The Missourians

Prohibition Blues

Par Olivier Douville

Lockwood Lewis (leader) ; Roger Quincey Dickerson, Lammar Wright (trompettes) ; E.B. de Priest Wheeler (trombone) ; William Thornton Blue, George Scott (clarinettes et saxophones alto), Andrew Brown (saxophone ténor) ; Earres Prince (piano) ; Morris White (banjo) ; Jimmy Smith (tuba) ; Leroy Maxey (batterie); New York 3 juin 1929

Saint-Louis (Missouri) au début des années 1920 eut son orchestre de jazz, les Bostonians (qui devinrent les Syncopators dès 1923) où jouait le trompettiste R.Q. Dickerson. Le groupe connut un vrai succès, il joue pour la danse une musique rude et parfurmée, assez proche de ce que prosuisait à l’époque l’orchestre de Bennie Moten, à Kansas City. Sa réputation le mène en Californie. Puis à New york où l’orchestre enregistre et se fixe en 1924. Aimé des danseurs harlémites, il bénéficie d’engagements prestigieux, dans cette ville qui résonne aussi des musiques de Duke Ellington et de King Oliver. Avec quelques modifications, l’orchestre prend le nom de Missourians. Il joue au Savoy Balrrom et accompagne parfois la chanteuse Ethel Waters. Peu habitué à la « frime » des orchestres locaux, dont celui de Cecil Scott, il a du mal à conquérir les faveurs d’un public soucieux d’ambiance et de distraction en ces années économiquement et socialement cruelles.

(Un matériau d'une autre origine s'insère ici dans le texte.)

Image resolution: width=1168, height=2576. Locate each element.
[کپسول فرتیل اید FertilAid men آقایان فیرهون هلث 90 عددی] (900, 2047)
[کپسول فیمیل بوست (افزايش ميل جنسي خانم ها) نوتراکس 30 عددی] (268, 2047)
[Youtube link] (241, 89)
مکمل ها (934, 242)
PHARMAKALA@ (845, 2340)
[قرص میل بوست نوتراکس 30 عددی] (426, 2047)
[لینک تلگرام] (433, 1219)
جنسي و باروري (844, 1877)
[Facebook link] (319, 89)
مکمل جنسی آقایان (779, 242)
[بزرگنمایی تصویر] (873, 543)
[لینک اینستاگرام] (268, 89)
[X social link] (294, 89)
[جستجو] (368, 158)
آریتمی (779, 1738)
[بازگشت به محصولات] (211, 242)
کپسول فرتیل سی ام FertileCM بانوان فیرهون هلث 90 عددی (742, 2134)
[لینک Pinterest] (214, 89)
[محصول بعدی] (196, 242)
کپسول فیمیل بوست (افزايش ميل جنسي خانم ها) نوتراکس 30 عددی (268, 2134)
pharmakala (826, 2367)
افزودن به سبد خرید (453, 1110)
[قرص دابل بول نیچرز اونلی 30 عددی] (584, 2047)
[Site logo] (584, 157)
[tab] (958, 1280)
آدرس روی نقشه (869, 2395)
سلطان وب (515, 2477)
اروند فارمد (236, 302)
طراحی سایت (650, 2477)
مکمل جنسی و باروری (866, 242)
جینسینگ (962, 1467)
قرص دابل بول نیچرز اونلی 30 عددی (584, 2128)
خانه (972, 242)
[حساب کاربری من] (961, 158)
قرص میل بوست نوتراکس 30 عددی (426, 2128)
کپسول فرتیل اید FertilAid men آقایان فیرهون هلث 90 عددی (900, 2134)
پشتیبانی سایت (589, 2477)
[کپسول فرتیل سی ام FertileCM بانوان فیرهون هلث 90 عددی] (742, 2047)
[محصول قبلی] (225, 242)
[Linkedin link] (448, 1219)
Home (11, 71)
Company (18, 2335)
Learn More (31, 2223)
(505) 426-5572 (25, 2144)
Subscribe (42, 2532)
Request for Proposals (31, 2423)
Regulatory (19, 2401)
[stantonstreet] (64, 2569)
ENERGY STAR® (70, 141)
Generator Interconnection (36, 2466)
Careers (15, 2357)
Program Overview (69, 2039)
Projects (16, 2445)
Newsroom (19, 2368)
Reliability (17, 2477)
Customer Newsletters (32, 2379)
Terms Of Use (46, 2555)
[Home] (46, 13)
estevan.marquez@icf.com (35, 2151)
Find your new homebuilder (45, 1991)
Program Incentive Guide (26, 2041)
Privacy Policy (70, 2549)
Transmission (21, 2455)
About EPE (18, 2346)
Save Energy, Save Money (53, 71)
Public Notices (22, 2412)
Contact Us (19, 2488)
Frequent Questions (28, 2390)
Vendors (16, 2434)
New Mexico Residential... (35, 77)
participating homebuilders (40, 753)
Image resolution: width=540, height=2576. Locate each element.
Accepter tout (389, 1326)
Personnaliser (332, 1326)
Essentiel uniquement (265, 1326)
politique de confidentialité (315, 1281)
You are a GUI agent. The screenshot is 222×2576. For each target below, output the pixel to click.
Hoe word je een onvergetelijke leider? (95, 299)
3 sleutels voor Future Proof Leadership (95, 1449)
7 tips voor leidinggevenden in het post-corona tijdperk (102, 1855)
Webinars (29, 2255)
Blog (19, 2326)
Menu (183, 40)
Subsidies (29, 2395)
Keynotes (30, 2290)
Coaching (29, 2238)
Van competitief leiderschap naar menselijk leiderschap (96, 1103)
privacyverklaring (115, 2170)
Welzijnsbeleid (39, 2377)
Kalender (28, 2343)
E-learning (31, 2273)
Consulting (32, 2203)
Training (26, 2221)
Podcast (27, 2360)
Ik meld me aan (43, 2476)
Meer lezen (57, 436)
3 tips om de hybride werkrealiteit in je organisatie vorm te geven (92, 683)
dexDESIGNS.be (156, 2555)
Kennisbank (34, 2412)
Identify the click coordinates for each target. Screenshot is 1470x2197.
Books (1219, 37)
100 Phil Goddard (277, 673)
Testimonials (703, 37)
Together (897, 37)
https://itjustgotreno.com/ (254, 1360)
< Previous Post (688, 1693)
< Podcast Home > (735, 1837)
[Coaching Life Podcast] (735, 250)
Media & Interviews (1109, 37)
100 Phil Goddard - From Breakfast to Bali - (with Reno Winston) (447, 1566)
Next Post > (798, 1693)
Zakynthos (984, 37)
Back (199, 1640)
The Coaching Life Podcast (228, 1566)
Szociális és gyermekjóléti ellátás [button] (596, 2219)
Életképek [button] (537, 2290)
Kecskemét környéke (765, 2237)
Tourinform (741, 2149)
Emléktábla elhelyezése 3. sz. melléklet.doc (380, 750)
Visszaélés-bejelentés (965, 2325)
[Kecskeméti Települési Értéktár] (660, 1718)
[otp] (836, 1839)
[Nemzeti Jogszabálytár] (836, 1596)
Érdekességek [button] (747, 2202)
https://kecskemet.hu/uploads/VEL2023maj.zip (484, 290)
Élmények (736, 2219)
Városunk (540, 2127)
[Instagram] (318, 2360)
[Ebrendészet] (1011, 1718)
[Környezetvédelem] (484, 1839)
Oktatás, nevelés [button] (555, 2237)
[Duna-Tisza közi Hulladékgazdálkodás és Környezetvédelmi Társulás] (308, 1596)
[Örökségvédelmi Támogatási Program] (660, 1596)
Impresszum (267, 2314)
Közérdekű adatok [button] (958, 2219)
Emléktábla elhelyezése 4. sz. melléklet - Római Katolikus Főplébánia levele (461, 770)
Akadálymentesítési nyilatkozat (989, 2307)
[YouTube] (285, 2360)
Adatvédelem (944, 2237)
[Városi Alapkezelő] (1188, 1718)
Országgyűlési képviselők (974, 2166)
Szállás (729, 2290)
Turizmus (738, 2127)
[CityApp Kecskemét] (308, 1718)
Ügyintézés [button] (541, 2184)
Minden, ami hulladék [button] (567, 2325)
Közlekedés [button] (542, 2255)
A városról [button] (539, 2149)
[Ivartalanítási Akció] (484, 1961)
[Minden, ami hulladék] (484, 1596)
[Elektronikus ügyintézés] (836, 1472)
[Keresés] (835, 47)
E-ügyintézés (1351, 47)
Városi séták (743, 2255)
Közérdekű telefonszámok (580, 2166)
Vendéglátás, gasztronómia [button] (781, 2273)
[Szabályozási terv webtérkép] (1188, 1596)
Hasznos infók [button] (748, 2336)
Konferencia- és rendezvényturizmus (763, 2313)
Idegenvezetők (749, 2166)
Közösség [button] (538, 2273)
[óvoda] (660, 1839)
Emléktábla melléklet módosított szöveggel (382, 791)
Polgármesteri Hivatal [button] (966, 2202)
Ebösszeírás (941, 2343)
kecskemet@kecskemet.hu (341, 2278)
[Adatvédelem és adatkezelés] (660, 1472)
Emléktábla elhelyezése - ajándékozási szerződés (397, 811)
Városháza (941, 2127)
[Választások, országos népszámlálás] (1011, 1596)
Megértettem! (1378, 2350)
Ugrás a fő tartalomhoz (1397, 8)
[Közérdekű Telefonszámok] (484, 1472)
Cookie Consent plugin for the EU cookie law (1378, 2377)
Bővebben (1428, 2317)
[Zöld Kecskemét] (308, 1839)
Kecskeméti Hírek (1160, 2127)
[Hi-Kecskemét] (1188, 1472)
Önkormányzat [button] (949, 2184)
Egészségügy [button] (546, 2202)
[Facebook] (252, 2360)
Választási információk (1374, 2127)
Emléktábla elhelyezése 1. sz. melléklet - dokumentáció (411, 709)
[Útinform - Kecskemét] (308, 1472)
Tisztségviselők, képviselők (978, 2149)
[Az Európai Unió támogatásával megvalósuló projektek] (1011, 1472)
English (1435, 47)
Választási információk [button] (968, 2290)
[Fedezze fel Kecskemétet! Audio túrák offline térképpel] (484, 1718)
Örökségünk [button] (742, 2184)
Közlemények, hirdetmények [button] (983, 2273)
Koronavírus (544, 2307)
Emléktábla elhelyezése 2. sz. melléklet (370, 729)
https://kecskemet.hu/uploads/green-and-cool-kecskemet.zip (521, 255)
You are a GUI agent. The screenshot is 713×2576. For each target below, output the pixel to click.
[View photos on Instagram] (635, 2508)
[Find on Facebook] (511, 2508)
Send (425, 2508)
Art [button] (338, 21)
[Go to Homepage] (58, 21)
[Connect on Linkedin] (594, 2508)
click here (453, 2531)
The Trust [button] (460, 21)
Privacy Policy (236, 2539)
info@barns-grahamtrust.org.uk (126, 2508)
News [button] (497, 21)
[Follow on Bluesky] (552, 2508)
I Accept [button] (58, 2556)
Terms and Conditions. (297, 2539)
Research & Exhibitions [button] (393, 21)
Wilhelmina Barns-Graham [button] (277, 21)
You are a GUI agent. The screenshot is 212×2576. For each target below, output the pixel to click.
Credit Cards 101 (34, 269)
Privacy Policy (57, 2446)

Il est aujourd’hui oublié ou juste mentionné dans la mesure où il sera repris par Cab Calloway dès 1930. Pour autant ce qu’ont gravé les Missourians avant de servir d’écrin aux prouesses vocales du Cab est des plus intéressants. Tout particulièrement ce Prohibition Blues au tempo très sûr et à la mise en place impeccable. Ambiance assez sombre, mélancolique, comme nombre de morceaux gravés à la fin des années 20. Et surtout un solo expressionniste à la trompette, jouée avec sourdine par Roger Quicey Dickenson que précède une improvisation acide et débridée de William Thornton Blue – ce clarinettiste était reconnu par ses pairs comme un des plus brillants et des plus inventifs solistes des années 1920. Un de ses petits joyaux du jazz ancien qui exprime au mieux l’adéquation entre un peuple, son époque et sa musique.